■ ASSIGNMENT ■
Print, from the listing below, the lines starting at the line containing "Click the Calendar Start Day heading" and ending at the line containing "Launch the S4S", exactly as they stand, and print nothing else.

*** EXTRACTED RECORDS Section Begins ***

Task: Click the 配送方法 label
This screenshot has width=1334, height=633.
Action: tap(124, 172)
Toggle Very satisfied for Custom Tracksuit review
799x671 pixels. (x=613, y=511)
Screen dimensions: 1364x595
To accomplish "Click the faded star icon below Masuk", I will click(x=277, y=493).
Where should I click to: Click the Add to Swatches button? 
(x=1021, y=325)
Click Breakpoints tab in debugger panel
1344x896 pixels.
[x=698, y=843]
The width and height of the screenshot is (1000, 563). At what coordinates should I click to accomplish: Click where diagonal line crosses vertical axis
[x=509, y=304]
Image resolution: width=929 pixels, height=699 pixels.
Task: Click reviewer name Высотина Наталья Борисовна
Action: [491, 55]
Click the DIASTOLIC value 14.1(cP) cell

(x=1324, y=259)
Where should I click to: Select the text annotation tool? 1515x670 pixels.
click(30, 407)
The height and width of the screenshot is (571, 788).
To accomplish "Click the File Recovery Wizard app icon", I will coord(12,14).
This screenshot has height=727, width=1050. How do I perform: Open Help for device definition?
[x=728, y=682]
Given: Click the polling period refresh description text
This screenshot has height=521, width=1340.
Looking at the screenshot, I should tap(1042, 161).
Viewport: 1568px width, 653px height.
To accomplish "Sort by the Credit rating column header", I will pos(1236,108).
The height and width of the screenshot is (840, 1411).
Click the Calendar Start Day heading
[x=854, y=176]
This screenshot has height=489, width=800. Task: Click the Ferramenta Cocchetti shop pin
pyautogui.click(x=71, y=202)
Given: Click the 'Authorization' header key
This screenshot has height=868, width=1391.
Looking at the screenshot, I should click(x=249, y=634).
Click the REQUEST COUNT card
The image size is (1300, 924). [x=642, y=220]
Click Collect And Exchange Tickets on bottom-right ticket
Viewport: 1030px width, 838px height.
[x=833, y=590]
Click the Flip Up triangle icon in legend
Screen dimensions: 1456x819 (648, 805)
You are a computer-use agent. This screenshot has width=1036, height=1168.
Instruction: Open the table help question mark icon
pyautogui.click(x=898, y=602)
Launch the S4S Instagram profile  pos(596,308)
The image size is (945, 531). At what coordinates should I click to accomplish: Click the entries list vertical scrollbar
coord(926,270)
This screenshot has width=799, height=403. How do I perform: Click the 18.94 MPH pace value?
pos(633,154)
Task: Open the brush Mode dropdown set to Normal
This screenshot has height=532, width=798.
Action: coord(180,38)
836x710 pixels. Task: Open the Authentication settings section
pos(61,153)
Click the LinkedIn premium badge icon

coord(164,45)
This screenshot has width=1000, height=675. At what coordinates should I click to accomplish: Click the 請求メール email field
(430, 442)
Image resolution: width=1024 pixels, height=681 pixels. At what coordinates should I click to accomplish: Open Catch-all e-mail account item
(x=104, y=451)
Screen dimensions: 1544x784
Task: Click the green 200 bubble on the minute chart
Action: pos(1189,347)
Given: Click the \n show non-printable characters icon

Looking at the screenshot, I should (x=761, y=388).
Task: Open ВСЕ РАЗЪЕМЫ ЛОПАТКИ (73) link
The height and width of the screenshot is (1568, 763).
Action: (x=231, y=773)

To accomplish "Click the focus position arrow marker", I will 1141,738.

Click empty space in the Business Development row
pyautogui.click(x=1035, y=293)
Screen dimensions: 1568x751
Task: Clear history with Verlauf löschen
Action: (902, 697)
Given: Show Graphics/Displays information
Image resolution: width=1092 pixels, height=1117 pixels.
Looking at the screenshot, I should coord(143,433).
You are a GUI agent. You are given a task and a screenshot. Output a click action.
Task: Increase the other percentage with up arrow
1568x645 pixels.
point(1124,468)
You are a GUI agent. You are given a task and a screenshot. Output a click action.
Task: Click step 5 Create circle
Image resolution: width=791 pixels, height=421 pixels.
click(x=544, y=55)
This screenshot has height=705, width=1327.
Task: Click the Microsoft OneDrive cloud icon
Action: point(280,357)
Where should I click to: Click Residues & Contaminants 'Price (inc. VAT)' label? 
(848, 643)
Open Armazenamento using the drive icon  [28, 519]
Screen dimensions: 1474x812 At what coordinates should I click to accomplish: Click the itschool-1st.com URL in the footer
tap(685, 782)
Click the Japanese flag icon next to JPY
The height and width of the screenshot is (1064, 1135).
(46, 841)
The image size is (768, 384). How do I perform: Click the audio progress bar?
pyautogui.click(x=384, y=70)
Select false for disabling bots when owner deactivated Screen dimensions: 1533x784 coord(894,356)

*** EXTRACTED RECORDS Section Ends ***

■ EXERCISE SOLUTION ■
Click the Calendar Start Day heading
[x=854, y=176]
This screenshot has height=489, width=800. Task: Click the Ferramenta Cocchetti shop pin
pyautogui.click(x=71, y=202)
Given: Click the 'Authorization' header key
This screenshot has height=868, width=1391.
Looking at the screenshot, I should click(x=249, y=634).
Click the REQUEST COUNT card
The image size is (1300, 924). [x=642, y=220]
Click Collect And Exchange Tickets on bottom-right ticket
Viewport: 1030px width, 838px height.
[x=833, y=590]
Click the Flip Up triangle icon in legend
Screen dimensions: 1456x819 (648, 805)
You are a computer-use agent. This screenshot has width=1036, height=1168.
Instruction: Open the table help question mark icon
pyautogui.click(x=898, y=602)
Launch the S4S Instagram profile  pos(596,308)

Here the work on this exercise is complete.